Data to process
= = = = = = =

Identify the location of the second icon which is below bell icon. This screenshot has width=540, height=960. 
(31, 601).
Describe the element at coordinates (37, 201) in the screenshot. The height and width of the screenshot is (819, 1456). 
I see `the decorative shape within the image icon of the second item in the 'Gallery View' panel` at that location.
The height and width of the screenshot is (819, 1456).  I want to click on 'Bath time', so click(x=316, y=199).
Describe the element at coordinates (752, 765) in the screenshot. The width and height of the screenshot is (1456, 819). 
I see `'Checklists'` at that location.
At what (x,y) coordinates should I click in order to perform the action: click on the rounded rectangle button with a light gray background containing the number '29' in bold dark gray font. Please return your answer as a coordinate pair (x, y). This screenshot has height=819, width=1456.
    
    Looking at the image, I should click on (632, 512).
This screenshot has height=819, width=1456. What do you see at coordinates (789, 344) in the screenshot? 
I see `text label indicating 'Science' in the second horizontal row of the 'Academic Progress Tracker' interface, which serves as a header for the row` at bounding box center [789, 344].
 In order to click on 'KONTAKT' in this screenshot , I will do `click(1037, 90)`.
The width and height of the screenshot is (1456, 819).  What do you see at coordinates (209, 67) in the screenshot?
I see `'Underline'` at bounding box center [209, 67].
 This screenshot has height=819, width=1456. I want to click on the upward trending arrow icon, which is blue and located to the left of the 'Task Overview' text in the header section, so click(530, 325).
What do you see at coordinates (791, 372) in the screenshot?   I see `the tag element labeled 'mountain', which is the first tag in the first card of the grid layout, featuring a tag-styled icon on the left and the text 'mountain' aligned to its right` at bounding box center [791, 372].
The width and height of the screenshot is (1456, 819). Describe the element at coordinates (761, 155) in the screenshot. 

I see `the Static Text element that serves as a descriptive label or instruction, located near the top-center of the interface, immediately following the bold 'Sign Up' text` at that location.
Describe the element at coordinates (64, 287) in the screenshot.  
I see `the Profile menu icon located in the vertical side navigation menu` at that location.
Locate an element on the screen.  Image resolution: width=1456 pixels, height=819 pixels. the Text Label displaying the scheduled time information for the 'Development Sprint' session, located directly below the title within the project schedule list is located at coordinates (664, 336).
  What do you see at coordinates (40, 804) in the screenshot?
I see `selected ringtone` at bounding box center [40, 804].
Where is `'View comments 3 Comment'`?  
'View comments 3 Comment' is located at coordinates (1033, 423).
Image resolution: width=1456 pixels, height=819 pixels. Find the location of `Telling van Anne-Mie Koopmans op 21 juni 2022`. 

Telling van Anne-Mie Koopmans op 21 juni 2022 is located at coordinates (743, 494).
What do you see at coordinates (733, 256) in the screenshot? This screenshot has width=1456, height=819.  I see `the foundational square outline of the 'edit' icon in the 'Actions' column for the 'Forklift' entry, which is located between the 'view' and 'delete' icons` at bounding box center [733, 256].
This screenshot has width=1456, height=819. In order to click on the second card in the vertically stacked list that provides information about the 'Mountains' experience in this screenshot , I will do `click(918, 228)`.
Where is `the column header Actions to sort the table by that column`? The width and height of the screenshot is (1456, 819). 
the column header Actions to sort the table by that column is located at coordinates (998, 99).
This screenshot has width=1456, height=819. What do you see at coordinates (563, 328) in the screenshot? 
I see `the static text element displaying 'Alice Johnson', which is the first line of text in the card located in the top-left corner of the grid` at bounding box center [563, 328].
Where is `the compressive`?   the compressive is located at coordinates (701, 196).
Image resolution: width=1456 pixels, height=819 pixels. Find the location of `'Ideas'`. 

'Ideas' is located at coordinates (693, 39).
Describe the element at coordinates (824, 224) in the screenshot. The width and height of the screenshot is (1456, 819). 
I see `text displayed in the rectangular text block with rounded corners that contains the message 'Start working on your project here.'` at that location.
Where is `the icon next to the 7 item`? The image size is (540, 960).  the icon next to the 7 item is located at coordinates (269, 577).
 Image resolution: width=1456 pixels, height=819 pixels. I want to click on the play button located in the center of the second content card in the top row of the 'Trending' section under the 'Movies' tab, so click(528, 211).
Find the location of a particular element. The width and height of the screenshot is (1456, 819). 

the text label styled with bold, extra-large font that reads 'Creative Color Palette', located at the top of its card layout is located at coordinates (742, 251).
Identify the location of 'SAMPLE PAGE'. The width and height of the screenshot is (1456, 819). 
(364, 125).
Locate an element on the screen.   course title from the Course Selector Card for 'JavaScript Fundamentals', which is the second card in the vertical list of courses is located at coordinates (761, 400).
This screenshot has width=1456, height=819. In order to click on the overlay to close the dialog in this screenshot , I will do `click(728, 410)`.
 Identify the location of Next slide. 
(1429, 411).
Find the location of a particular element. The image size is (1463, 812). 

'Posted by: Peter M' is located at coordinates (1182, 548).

= = = = = = =

Exercise requirements
Could you change "location" to "position" in the items that open with the line containing "coordinates (761, 400)." and close with the last item, giving back only those lines with everything else unchanged?

Correct output
Locate an element on the screen.   course title from the Course Selector Card for 'JavaScript Fundamentals', which is the second card in the vertical list of courses is located at coordinates (761, 400).
This screenshot has width=1456, height=819. In order to click on the overlay to close the dialog in this screenshot , I will do `click(728, 410)`.
 Identify the position of Next slide. 
(1429, 411).
Find the position of a particular element. The image size is (1463, 812). 

'Posted by: Peter M' is located at coordinates (1182, 548).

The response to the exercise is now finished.